TASK DESCRIPTION:
Can you give the lines below as a Markdown table with the columns Row and Line, skipping any blank lines and leaving the pictures out?

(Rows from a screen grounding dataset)
########################################
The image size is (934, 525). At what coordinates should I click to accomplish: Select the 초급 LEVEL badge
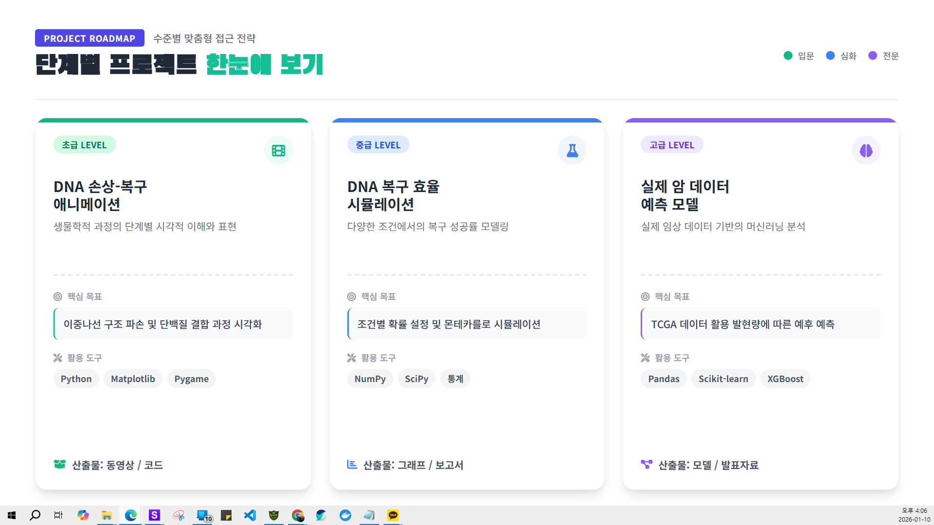point(84,145)
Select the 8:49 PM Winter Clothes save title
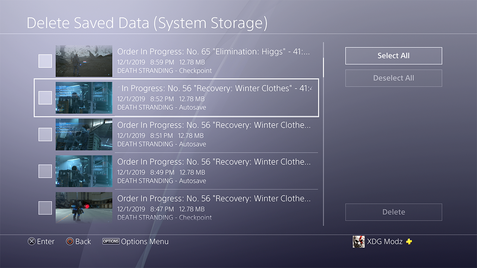The image size is (477, 268). click(214, 162)
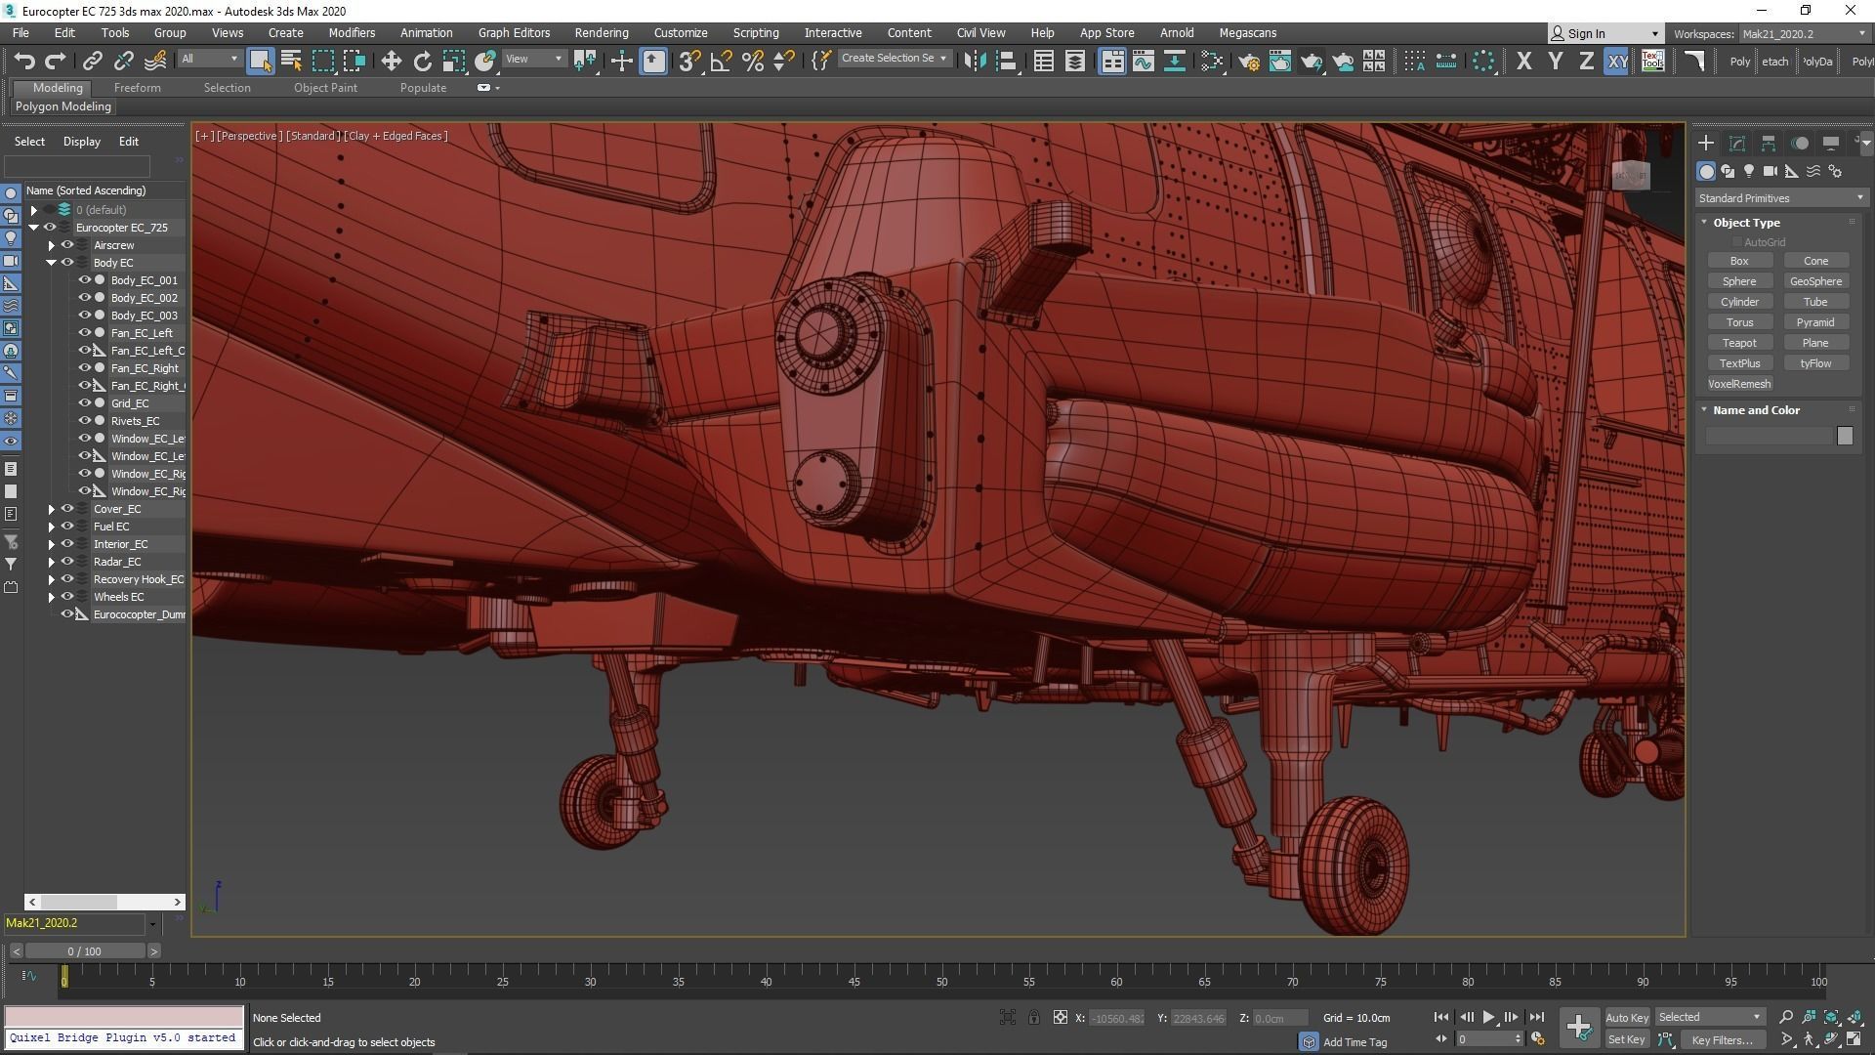Click the Undo arrow icon
The image size is (1875, 1055).
tap(23, 62)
########################################
RESULT OF THIS EXERCISE:
| Row | Line |
|---|---|
| 1 | The image size is (934, 525). At what coordinates should I click to accomplish: Select the 초급 LEVEL badge |
| 2 | point(84,145) |
| 3 | Select the 8:49 PM Winter Clothes save title |
| 4 | The image size is (477, 268). click(214, 162) |
| 5 | Click the Undo arrow icon |
| 6 | The image size is (1875, 1055). |
| 7 | tap(23, 62) |